# Grid funktioniert mit dem momo racing lenkrad nicht richtig!



## Diablo75 (3. August 2009)

hallo zusammen,

ich habe vor ein paar tagen mit das grid zugelegt! die installation von dem spiel mit beiden updates liefen gut, auch die installation von dem momo racing lenkrad! was mir dann beim spielen aufgefahlen ist, daß ich direkt voll gas habe und beim bremsen kein rückwärtsgang rein kommt! ich habe auch versucht ihm spiel selber was zuändern, leider funkioniert das nicht! alle andrene knöpfe und tasten gehen soweit!

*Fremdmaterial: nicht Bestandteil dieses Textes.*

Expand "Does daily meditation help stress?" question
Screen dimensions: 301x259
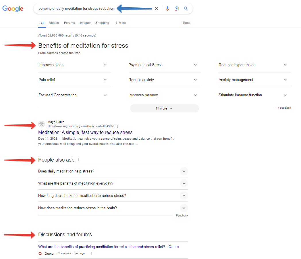184,171
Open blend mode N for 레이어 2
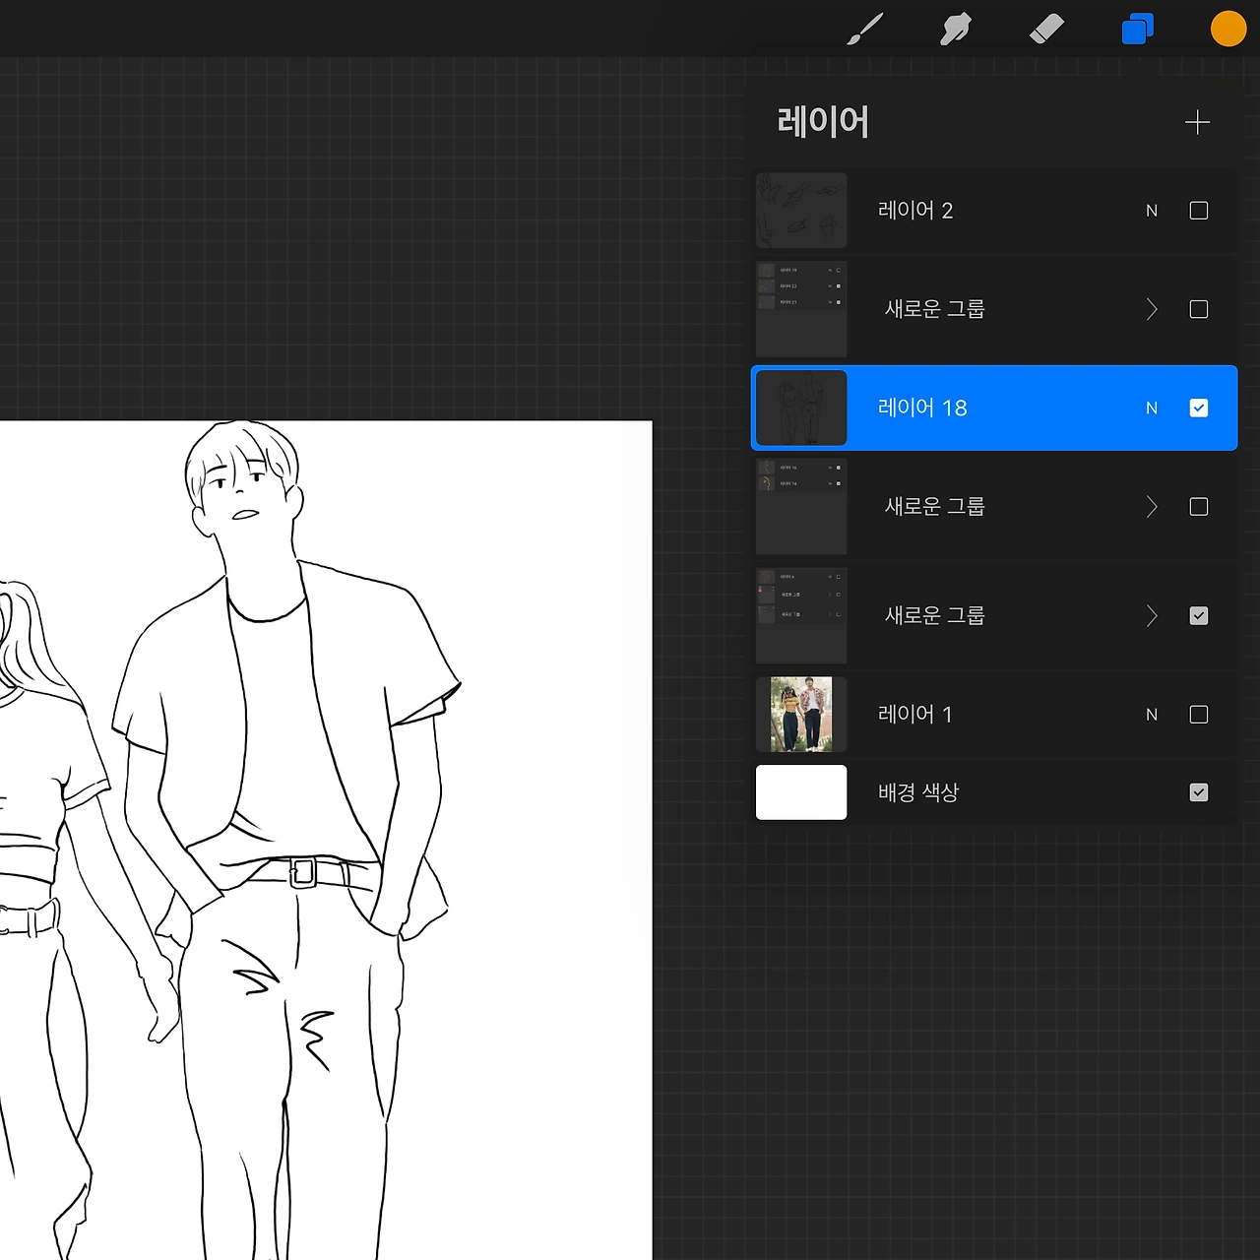The height and width of the screenshot is (1260, 1260). (1152, 211)
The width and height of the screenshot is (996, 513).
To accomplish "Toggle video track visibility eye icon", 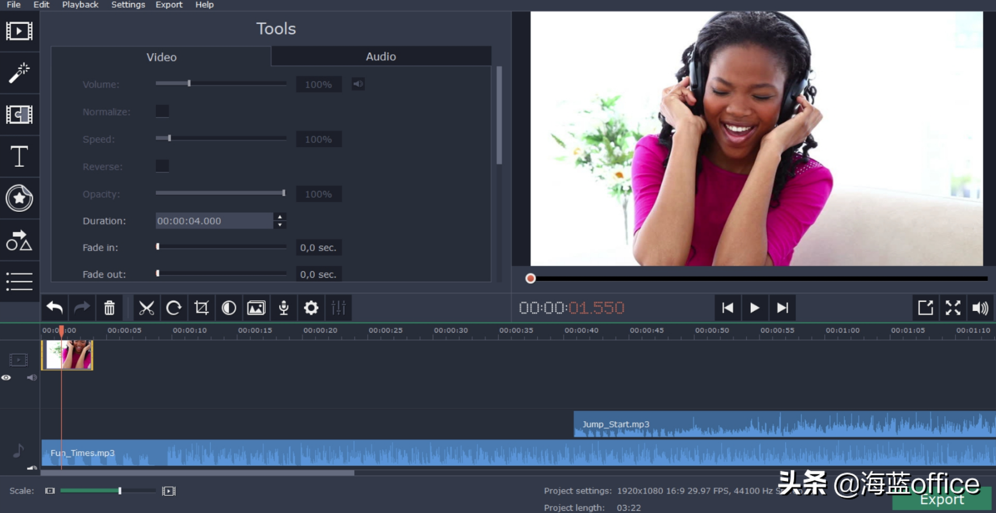I will tap(6, 378).
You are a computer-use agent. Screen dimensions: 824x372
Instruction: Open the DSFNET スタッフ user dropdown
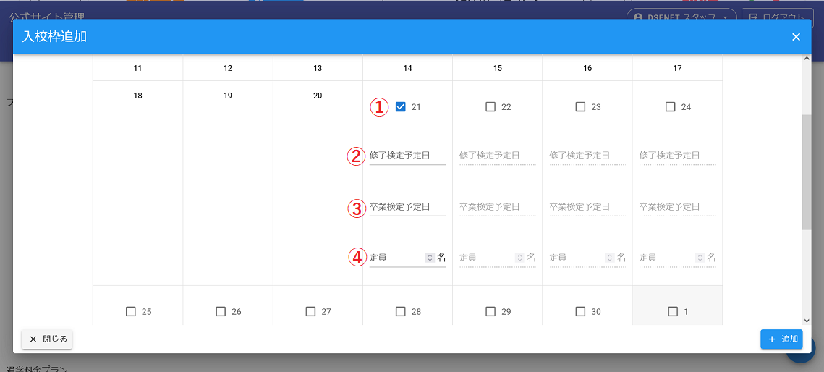pos(681,17)
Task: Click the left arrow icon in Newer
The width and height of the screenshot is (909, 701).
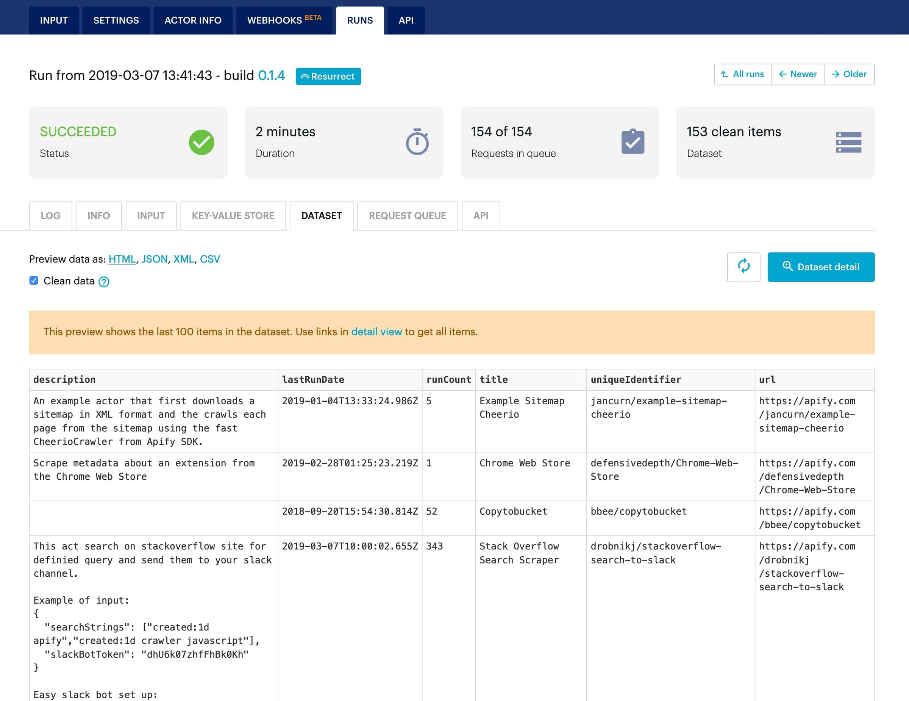Action: [783, 74]
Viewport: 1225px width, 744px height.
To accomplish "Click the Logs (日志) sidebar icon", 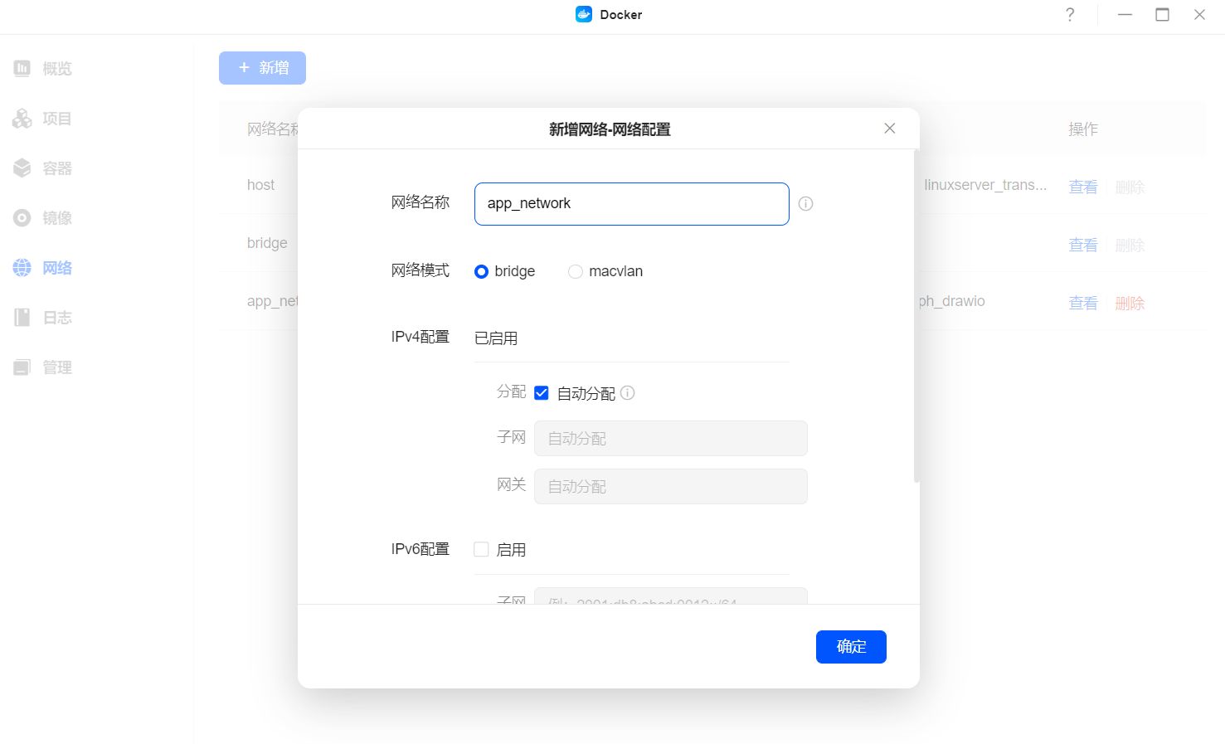I will click(x=22, y=318).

hat einer eine idee was ich noch machen könnte??

mfg
mm


----------



## kevinl (4. August 2009)

Das ist normal. Den in Rückwärtsgang musst du manuell reinschalten.


----------



## kreids (5. August 2009)

hi,hab auch seit zwei tagen,das momo lenkrad und hatte das selbe problem gei grid,
du musst bei steuerung auf benutzerdefiniert gehen und alles von hand eingeben dann funzt es richtig.
hatte das selbe problem.
mfg


----------



## Diablo75 (9. August 2009)

hi, hat alles super kunz... jetzt lauft alles super! vielen dank!


----------



## Edguy (9. August 2009)

Da bekomm´ ich doch wieder Lust auf ´ne Runde Michigan Crashderby


----------



## Karl das Lama (18. August 2009)

Jo ist normal, entweder man führt eine komplizierte Prozedur durch, dass wird irgendwo im Codemasters Forum beschrieben, hat bei mir aber bisher nur einmal geklappt. Ansonsten muss man von Hand konfigurieren.


----------